* TASK LIST:
a - Answer these from the comment thread on trust at work:
(i) In the quoted saying, how does trust come and how does it leave?
(ii) For how long should juniors assume they are being closely monitored?
(iii) At what level does the thread say a reputation starts on day 1?
b - Write the next part of the comment thread on trust at work, picking up after its final comment.

··· SOURCE TEXT

Comment by jayd16
Why have managers and reviews and non-automated promotions and security groups if you trusted them enough to hire them...
Well because obviously that trust only goes so far.
Why have managers and reviews and non-automated promotions and security groups if you trusted them enough to hire them...
Well because obviously that trust only goes so far.
Building trust is a gradual thing. You give some, you get some, you do that long enough and you will have a lot of trust. You can still lose it all in a heartbeat. But you're never going to get the keys to the kingdom on day #1.
'Trust comes on foot, but leaves by horse'.
> But you're never going to get the keys to the kingdom on day #1.
I always tell juniors that even if their company doesn't have an explicit probationary period, they should assume their behavior and results are being carefully monitored for the first year to watch for signs of a bad hire.
Hiring someone is never equivalent to having full trust in them. Reputations don't start at 100% on day 1, they start as a neutral value that you need to build up over time. You also need to avoid breaking it down. It's much faster to destroy a reputation than build it up.

······
··· PROVIDED RECORDS

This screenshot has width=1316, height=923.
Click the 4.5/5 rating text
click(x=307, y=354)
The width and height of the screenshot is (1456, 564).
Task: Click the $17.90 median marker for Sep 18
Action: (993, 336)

······

* RESPONSES BY TASK:
a -
(i) It comes on foot and leaves by horse.
(ii) For the first year.
(iii) As a neutral value, not at 100%.

b -
The “if you trusted them enough to hire them you should trust them with everything unconditionally” meme is popular, but it’s a very weak argument.
Everyone has to build trust and establish a reputation at any job. Every company treats new employees as probationary, whether they make it explicit or not.
You don’t get hired into a company and immediately have the same trust level as the guy who has been there for 5 years and has a long history of delivering results.
For some issues with new employees you can pivot quickly: If you discover that someone is not good at interacting with databases and is causing downtime and restore from backup situations, you pivot quickly and remove their database privileges while you observe their skill growth.
With remote, you can’t pivot quickly. If you’re 12 weeks in and the new remote hire obviously can’t communicate remotely or focus at home, you can’t pivot quickly and have them work in the office most of the time because remote hires don’t necessarily live by the office. So it’s a slowly earned privilege in companies that aren’t remote-first.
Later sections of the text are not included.